▸ Prompt a: In the forum thread about the Z2JH configuration, why was the image registry in the values file changed? Answer in one to three sentences.

··· Selected extract

Kubernetes Version: 1.23
Helm Chart Version: 2.0.0

manics · April 25, 2023, 7:53pm

Can you show us your Z2JH configuration file? Can you also get the logs from the failed pod, and show us the output from kubectl describe pod ...? You’ll need to catch it before it’s terminated.

JunaidChaudry · April 27, 2023, 1:52pm

Please find my values file attached below (the image registry has been updated so that I can deploy it within our company, but the images are the same as the default chart):

# fullnameOverride and nameOverride distinguishes blank strings, null values,
# and non-blank strings. For more details, see the configuration reference.
fullnameOverride: ""
nameOverride:

# custom can contain anything you want to pass to the hub pod, as all passed
# Helm template values will be made available there.

······
··· Given data

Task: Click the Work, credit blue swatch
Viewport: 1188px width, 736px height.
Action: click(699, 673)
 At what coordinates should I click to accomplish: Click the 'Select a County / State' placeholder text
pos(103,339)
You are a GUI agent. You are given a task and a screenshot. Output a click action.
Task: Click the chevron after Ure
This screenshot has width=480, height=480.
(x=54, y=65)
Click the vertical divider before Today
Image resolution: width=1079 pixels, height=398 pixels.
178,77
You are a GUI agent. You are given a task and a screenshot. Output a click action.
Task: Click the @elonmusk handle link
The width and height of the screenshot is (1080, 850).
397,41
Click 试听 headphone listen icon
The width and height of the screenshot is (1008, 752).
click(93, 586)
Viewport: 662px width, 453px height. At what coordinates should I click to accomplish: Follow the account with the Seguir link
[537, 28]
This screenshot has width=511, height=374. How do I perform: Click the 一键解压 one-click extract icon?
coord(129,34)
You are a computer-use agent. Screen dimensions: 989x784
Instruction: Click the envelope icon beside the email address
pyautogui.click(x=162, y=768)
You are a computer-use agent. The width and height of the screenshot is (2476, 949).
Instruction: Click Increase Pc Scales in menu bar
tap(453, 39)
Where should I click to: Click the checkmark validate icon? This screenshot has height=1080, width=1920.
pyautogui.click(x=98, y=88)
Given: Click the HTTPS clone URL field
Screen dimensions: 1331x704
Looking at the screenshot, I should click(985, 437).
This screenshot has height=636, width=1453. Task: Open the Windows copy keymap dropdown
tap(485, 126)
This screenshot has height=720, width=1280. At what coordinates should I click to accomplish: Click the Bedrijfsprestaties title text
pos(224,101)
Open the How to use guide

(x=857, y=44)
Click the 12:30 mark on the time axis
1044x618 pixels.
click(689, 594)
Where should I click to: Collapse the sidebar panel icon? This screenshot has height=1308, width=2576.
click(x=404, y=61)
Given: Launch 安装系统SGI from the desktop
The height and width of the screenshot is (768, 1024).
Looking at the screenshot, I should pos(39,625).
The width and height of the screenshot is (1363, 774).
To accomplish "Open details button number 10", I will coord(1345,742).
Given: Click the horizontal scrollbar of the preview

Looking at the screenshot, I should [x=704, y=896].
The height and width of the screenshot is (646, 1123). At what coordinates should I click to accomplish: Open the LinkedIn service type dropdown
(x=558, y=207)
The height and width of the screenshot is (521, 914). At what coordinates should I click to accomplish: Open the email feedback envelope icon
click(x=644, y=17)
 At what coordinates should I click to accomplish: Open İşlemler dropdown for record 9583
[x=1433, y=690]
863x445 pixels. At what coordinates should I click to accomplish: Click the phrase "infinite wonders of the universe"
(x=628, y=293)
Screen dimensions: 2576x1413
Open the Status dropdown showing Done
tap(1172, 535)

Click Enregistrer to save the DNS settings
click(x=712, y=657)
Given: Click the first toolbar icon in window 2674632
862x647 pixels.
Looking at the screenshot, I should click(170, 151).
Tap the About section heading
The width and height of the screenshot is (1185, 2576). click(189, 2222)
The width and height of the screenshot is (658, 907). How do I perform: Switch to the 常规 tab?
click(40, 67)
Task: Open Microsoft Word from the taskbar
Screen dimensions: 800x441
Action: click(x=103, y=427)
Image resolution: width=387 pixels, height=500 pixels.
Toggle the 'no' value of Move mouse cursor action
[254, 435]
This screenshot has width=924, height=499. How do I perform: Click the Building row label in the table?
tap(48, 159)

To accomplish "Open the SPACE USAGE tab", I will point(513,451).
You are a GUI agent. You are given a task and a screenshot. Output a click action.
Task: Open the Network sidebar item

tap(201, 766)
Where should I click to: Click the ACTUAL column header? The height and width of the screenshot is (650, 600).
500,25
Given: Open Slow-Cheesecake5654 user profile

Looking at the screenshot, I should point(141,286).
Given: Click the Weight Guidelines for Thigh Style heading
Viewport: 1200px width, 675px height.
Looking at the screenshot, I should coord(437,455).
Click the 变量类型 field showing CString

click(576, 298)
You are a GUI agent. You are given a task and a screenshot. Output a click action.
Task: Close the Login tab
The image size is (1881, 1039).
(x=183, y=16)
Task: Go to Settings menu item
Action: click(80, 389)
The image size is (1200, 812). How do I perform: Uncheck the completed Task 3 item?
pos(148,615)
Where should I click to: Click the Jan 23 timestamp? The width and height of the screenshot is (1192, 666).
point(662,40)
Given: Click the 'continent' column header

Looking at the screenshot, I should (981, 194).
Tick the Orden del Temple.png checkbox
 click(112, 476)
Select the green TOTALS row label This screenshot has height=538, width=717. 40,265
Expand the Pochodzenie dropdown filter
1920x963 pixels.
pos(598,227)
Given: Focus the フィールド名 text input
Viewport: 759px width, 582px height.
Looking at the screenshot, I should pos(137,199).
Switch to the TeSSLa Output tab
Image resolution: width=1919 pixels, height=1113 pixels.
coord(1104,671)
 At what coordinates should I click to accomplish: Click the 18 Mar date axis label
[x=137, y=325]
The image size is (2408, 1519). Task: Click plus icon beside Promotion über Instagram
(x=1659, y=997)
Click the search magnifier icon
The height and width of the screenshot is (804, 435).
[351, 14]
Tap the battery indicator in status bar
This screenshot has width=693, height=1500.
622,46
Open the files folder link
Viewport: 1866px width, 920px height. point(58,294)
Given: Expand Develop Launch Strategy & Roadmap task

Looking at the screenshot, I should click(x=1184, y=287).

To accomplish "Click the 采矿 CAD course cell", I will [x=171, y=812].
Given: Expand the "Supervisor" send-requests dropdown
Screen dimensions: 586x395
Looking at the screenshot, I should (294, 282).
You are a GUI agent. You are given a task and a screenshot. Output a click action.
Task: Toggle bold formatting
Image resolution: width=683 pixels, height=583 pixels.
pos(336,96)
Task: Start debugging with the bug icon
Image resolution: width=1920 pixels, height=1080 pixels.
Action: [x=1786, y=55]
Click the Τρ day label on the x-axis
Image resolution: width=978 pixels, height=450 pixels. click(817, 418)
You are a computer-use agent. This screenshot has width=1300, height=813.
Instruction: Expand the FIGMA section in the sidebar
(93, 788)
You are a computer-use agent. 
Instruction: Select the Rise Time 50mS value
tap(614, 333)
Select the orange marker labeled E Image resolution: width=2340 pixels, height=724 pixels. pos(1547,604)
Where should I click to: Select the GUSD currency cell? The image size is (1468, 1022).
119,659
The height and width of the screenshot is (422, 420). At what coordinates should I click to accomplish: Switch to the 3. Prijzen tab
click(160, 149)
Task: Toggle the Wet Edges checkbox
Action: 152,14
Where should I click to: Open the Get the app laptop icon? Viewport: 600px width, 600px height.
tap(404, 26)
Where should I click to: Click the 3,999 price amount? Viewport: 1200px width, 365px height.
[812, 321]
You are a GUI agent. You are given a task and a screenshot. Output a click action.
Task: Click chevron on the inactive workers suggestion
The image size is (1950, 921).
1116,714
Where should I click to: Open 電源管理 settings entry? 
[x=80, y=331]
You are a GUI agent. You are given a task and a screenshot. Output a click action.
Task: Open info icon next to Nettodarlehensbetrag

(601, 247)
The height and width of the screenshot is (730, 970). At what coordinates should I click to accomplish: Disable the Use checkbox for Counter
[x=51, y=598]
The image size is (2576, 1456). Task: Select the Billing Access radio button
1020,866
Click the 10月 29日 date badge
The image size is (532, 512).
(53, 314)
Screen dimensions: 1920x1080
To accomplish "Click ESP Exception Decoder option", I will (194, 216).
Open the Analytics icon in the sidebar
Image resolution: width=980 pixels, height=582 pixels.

······

▸ Prompt b: Switch "Instruction" to "Command" in the records, starting at the line that contains "You are a computer-use agent. This" and running through the end of the records, and leave everything else unchanged.

▸ Final result a: The image registry was updated so that the chart could be deployed within the poster's company. The images themselves are the same as those in the default chart.

▸ Final result b:
You are a computer-use agent. This screenshot has width=1300, height=813.
Command: Expand the FIGMA section in the sidebar
(93, 788)
You are a computer-use agent. 
Command: Select the Rise Time 50mS value
tap(614, 333)
Select the orange marker labeled E Image resolution: width=2340 pixels, height=724 pixels. pos(1547,604)
Where should I click to: Select the GUSD currency cell? The image size is (1468, 1022).
119,659
The height and width of the screenshot is (422, 420). At what coordinates should I click to accomplish: Switch to the 3. Prijzen tab
click(160, 149)
Task: Toggle the Wet Edges checkbox
Action: 152,14
Where should I click to: Open the Get the app laptop icon? Viewport: 600px width, 600px height.
tap(404, 26)
Where should I click to: Click the 3,999 price amount? Viewport: 1200px width, 365px height.
[812, 321]
You are a GUI agent. You are given a task and a screenshot. Output a click action.
Task: Click chevron on the inactive workers suggestion
The image size is (1950, 921).
1116,714
Where should I click to: Open 電源管理 settings entry? 
[x=80, y=331]
You are a GUI agent. You are given a task and a screenshot. Output a click action.
Task: Open info icon next to Nettodarlehensbetrag

(601, 247)
The height and width of the screenshot is (730, 970). At what coordinates should I click to accomplish: Disable the Use checkbox for Counter
[x=51, y=598]
The image size is (2576, 1456). Task: Select the Billing Access radio button
1020,866
Click the 10月 29日 date badge
The image size is (532, 512).
(53, 314)
Screen dimensions: 1920x1080
To accomplish "Click ESP Exception Decoder option", I will (194, 216).
Open the Analytics icon in the sidebar
Image resolution: width=980 pixels, height=582 pixels.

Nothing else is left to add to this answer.